Ricardo Luque / La Capital

Parado en cubierta, con la vista fija en el horizonte y el viento castigándote con fuerza la cara, sólo hay una certeza: navegar es preciso, vivir no. Poco importa si en el puerto espera una novia o un peligro, basta el lento deslizar del barco que corta las olas en mitades perfectas, el contacto frío del agua que salpica gotas pesadas sobre la piel y el reflejo del sol que asoma en el horizonte y tiñe el mar de amarillos y rojos que obligan a entrecerrar los ojos para poder ver el cielo por encima de la línea recta del horizonte. Porque si hay un momento cuando se disfruta a pleno la navegación es cuando el día despunta. Más si se viaja en crucero por el Mediterráneo y se cuenta con esa disposición del espíritu que sólo da tener tiempo libre, buen humor y compañeros de ruta sin otra inquietud que paladear una copa de vino mientras escuchan los golpes acompasados que da la cubierta del barco al abrirse camino en el océano.

El amanecer, cuando uno disfruta de ese estado de gracia que es estar de vacaciones, siempre es una promesa. De aventruas, paisajes y gente, porque los viajes, los buenos viajes, esos que tardan en olvidarse, son la gente que uno tuvo la suerte o la desgracia de conocer paseando por las calles de una ciudad antigua, visitando un museo en busca de los trazos nerviosos de un pintor expresionista o recorriendo a tientas las ruinas de un templo abandonado bajo una inesperada lluvia de verano.

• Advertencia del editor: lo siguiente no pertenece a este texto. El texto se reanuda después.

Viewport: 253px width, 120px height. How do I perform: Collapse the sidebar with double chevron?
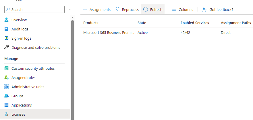tap(70, 9)
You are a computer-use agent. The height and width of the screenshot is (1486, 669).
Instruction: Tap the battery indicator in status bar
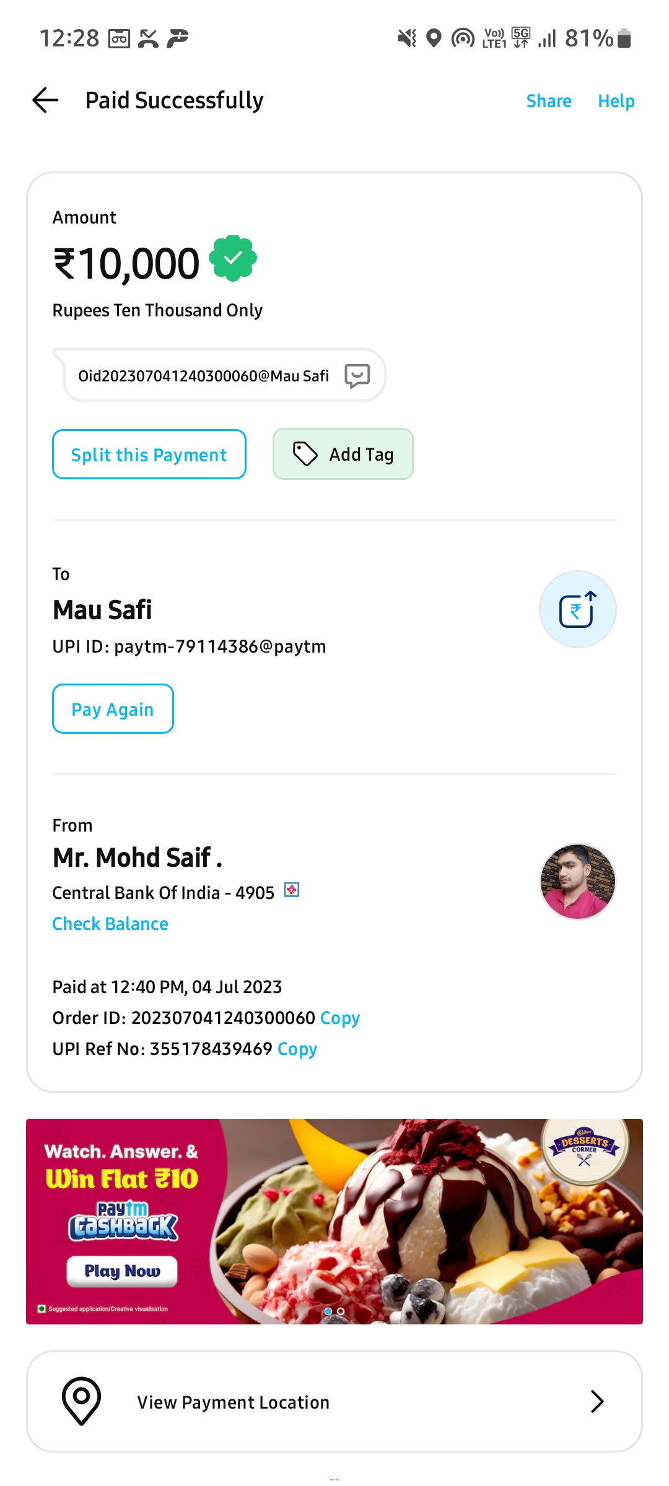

Durante la semana de navegación por la vieja Europa con la que fui bendecido un par de años atrás conocí a Guillermo Allerand, un avezado cronista de viajes que me ayudó a descubrir los secretos de los cruceros. Su primera enseñanza, y acaso la más importante, me la dio antes de embarcarnos. Con el ceño fruncido y en un susurro apenas audible, me recomendó aprovisionarme de una buena dotación de bebidas espirituosas para mitigar la soledad del camarote. No le hice caso, por supuesto, y me equivoqué. Sus palabras retumbaban en mi cabeza cuando una noche tarde, después de asistir a una función de gala en el teatro, volví a mi cuarto y me encontré solo, triste y tan lejos de la costa que, a pesar de que soy un eximio nadador, era peligroso, sino suicida, intentar salir en busca de compañía en tierra firme. La sensación es extraña, porque en un crucero es difícil no hacer amigos y mucho menos conseguir diversión fácil. Hay casinos, donde uno puede malgastar su dinero de mil maneras diferentes, y por supuesto una tentadora vida nocturna.

Si se tiene la natural inclinación por pasarla bien, con dejarse caer en cubierta después de la cena basta para encontrar una buena propuesta para pasar la noche. Se puede ver una función de ballet en compañía de una pareja de intelectuales noruegos, jugar black jack respirando el perfume embriagador de una viuda española o mezclarse con un simpático grupete de adolescentes americanos obsesionados por saber qué se siente llevar sangre latina. Se puede recorrer el largo camino de la perdición o nadar bajo las estrellas en la piscina mientras a lo lejos se escuchan los acordes de un vals. Es lo mismo, porque lo único que realmente cuenta es esperar el amanecer. Solo o acompañado, sobrio o hundido hasta las orejas en Tequila Sunrise, pero siempre en cubierta, con la vista fija en el horizonte, el viento castigándote con fuerza la cara y los primeros rayos del sol iluminando los techos de una ciudad, que puede ser Nápoles, con sus caseríos de techos rojos descolgados de las colinas o Marsella donde los mástiles de los veleros brillan como estrellas caídas. Una ciudad, que esa mañana nada, ni el recuerdo de un romance fugaz ni la resaca de la noche anterior, impedirá que se recorra hasta que duelan los pies y haya que volver con los minutos antes de que el barco leve anclas y el corazón latiendo con fuerza un poco por las maravillas que se acaban de conocer y otro poco por la esperanza de volver a la noche.